Objective: Familial cerebral cavernous malformation (CCM) is an autosomal dominant disease caused by mutations in CCM1 , CCM2 or CCM3 , and characterized by multiple brain lesions that can lead to intracerebral hemorrhage (ICH), seizures, and neurological deficits. Carriers of the same mutation can manifest variable symptoms and severity of disease, suggesting the influence of modifiers. As the three CCM proteins form a trimeric complex in vitro and interact with many other proteins, we hypothesized that variants in CCM1-2-3 and in other genes encoding proteins involved in CCM signaling modify disease severity, as manifested by ICH and greater total or large lesion counts.
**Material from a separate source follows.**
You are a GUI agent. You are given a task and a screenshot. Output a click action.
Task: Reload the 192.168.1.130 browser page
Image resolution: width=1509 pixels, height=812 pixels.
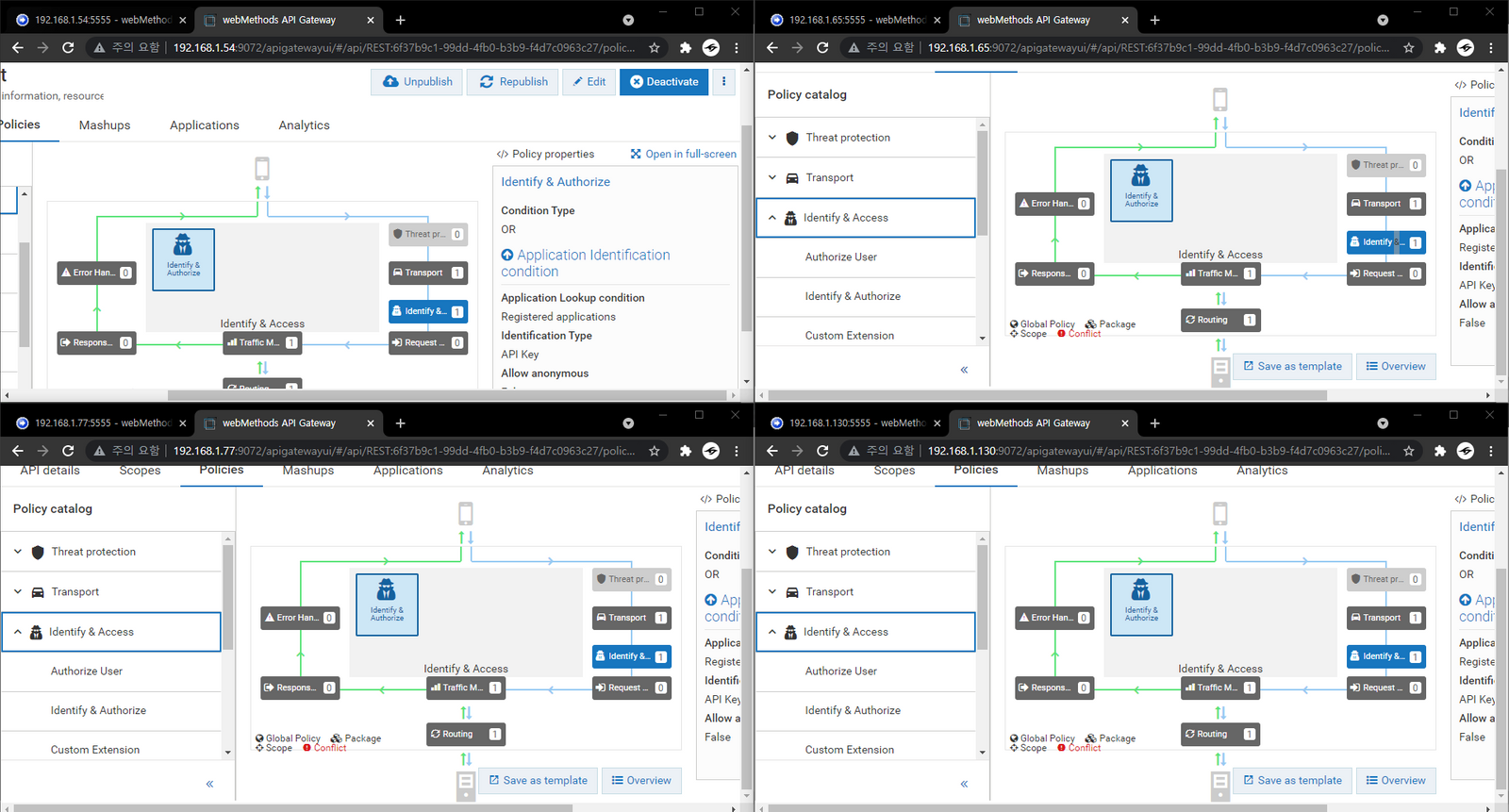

Methods: We analyzed 188 Hispanic CCM1 patients harboring the common Hispanic mutation (CHM, CCM1 Q455X). ICH and lesion counts at enrollment were obtained by clinical assessment and MRI. Samples were genotyped on the Affymetrix Axiom Genome-Wide LAT1 Human Array. We analyzed 504 variants (MAF≥1%) within +/- 5kb of 42 genes for association with ICH, total and large (≥5 mm in diameter) lesion counts, adjusting for age, gender and family structure. Results: At baseline, 30.3% of CCM1-CHM patients had a history of ICH. Mean total lesion count was 60.1 ± 115.0 (range 0 to 713). Mean large lesion count was 4.9 ± 8.7 (range 0 to 104). Two NTRK1 variants (rs41267423 and rs1800879) as well as SLMAP rs7621574 and PCDHGA1 rs17097189 were significantly associated with ICH ( P ≤0.014). Suggestive associations with ICH ( P ≤0.05) were observed for additional 15 variants in 11 genes. RAP1GAP rs2625408 was associated with both total and large lesion counts ( P ≤0.004) and additional 4 variants in 4 genes were associated with one of these phenotypes. No single variant was associated with both ICH and total or large lesion count; however, different variants in RAP1GAP and KDR genes were associated with all three phenotypes tested. Conclusions: Variants in genes involved in CCM signaling may contribute to variability in CCM1 disease severity. Genotypes that replicate in other cohorts might be useful as predictors in clinical management.